Por que o senhor não foi à posse da sua sucessora, Raquel Dodge?
Na minha
terra, se diz o seguinte: a gente não vai a festa sem convite. Quem vai em
festa sem convite é penetra.
O senhor não foi convidado?
Para a
posse, definitivamente, não fui convidado. A gente tratou como seriam colocados
os termos no convite. A primeira proposta foi com meu nome: “O procurador-geral
da República convida”. Mas o pessoal da transmissão pediu para sair em nome do
Ministério Público da União, por e-mail. Eu é que expedi esse e-mail. Mas
não recebi convite nenhum. Os convites para chefes dos poderes pediram para que
eu fizesse nominalmente. Mandei aos presidentes do Supremo, da Câmara, do Senado,
da República, aí sim, um ofício meu, enquanto procurador-geral. Meu mandato
terminou domingo, dia 17, até lá eu era procurador-geral. Perguntei se queriam
uma transmissão de cargo, mas me informaram que eu não posso transmitir aquilo
que eu não tenho mais. Por isso que não fui, porque não fui convidado.
Não seria constrangedor sentar à mesa com pessoas que denunciou?
Não
sentaria à mesa. Mas eu estou na minha casa, as pessoas que têm que se sentir
constrangidas, não sou eu. Fiz o meu trabalho. Se tivesse sido convidado, iria,
com certeza. Outro detalhe: também não tinha lugar reservado para mim no
auditório, não. Eu teria que chegar e bater cabeça para achar uma cadeirinha.

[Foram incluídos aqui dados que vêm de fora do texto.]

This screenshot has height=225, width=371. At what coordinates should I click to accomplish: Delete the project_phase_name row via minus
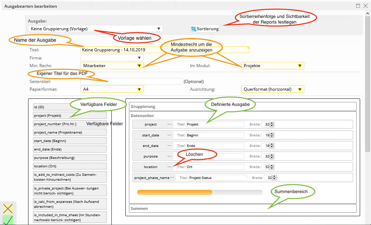pos(172,178)
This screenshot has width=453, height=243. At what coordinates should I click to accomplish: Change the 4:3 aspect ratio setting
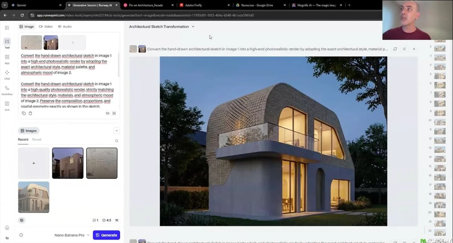coord(107,220)
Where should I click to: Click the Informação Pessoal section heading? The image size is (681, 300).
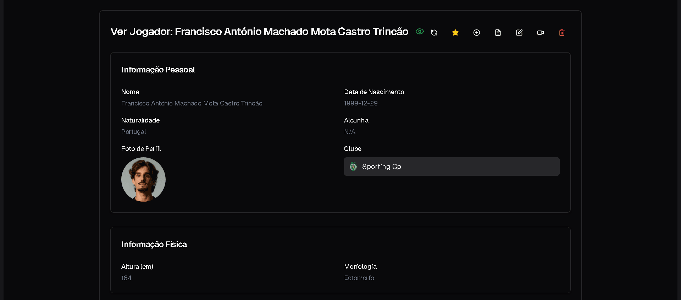[158, 70]
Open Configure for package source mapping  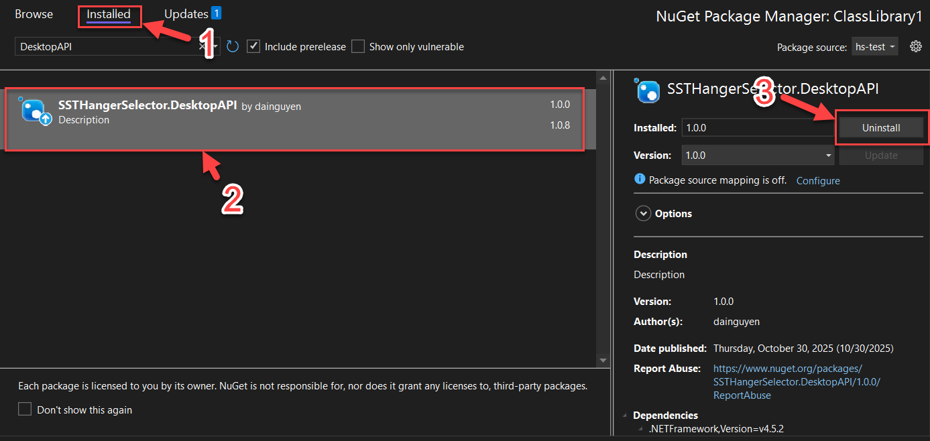point(817,180)
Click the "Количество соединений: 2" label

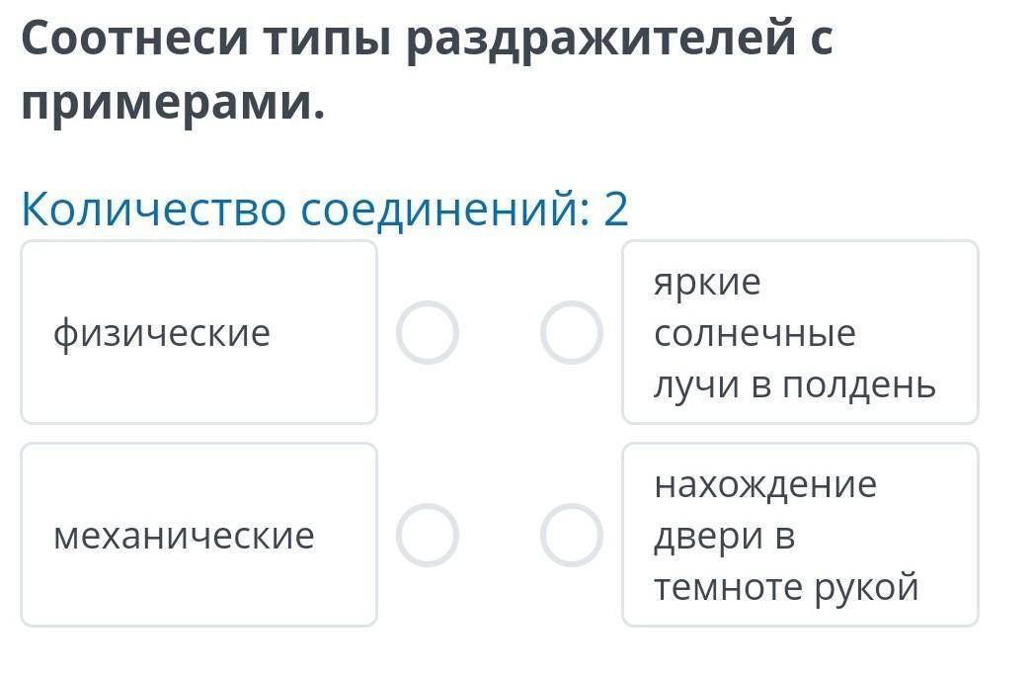[x=324, y=209]
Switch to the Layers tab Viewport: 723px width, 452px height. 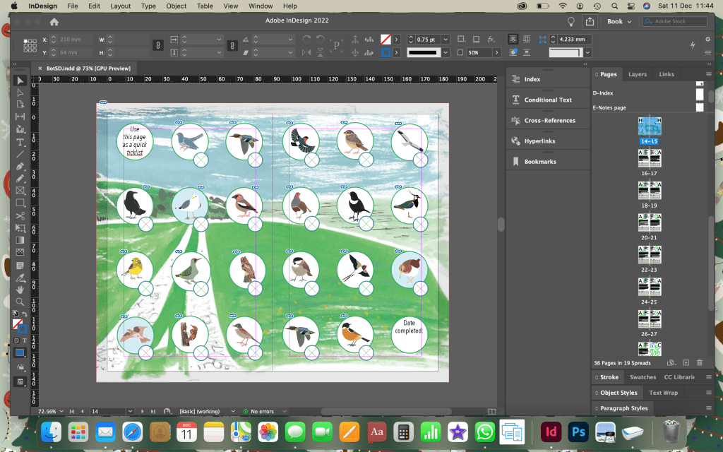coord(637,74)
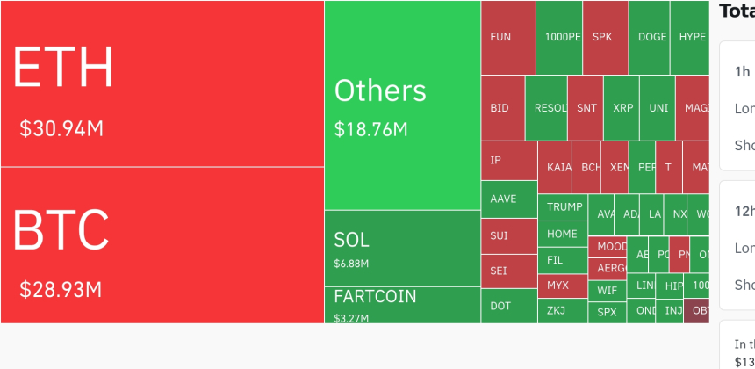The image size is (755, 369).
Task: Click the XRP green cell
Action: coord(622,108)
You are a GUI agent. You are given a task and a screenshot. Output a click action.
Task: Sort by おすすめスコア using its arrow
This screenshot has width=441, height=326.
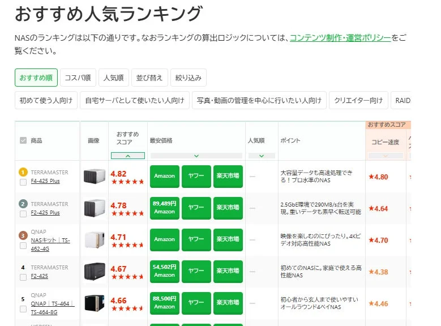tap(128, 156)
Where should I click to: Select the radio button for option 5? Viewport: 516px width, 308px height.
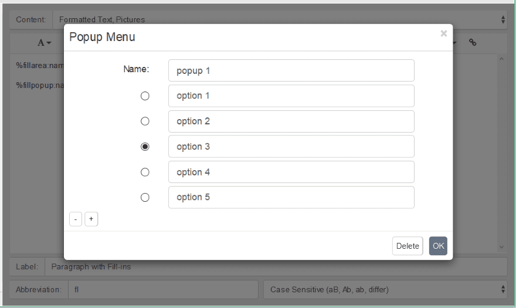click(145, 197)
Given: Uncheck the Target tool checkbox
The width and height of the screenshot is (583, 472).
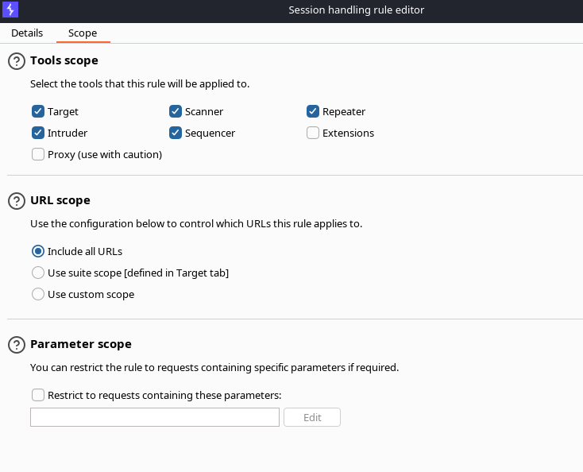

Por que a rivalidade com Raquel Dodge chegou a esse ponto?
Não sei.
Nunca houve uma rivalidade a esse nível, claro que não.
Substituições de equipe podem comprometer o trabalho em andamento na
Lava-Jato?
Em tese,
todos estão preparados para esse tipo de trabalho. É claro que as pessoas têm
que trabalhar com quem têm afinidade. Isso é normal. Eu me espantei porque
havia ofício formal, com convite para que toda a equipe da Lava-Jato
continuasse. Existia um ato formal dela. Houve uma conversa com o pessoal da
equipe, em que ela disse novamente que todos estavam convidados. Depois, ela
começou a desconvidar.
O que houve?
Não sei. No sábado, fiz uma feijoada para a despedida da minha turma. A
turma dela ligou para dois colegas meus, o Fernando (Alencar) e o Rodrigo
Telles, desconvidando-os. Com relação ao Rodrigo Telles (que auxiliou Janot na
investigação contra Agripino Maia), o que disseram é que havia muita
resistência ao nome dele, não disseram de quem, e sobre o Fernando, disseram
que ele ultrapassava o percentual que o Conselho (Superior do Ministério
Público) estabeleceu para o recrutamento de pessoas. Esses foram desconvidados
no sábado.
Fora do MP, o senhor foi muito questionado, sobretudo por causa do
processo relacionado à JBS. Saiu de uma posição de herói e, de uma hora para
outra, passou a ser apontado como vilão...
Existem
estratégias de defesa. Quando o fato é chapado, quando o fato é mala voando,
são R$ 51 milhões dentro de apartamento, gente carregando mala de dinheiro na
rua de São Paulo, gravação dizendo “tem que manter isso, viu?”, há uma
dificuldade natural para elaborar defesa técnica nesses questionamentos
jurídicos. E uma das estratégias de defesa é tentar desconstruir a figura do
acusador. É assim que eu vejo. De repente, passo a ser o vilão da história, o
dito vilão da história, porque há necessidade de desconstituir a figura do
acusador. O que fizeram comigo vão fazer com outros. Tenha certeza absoluta.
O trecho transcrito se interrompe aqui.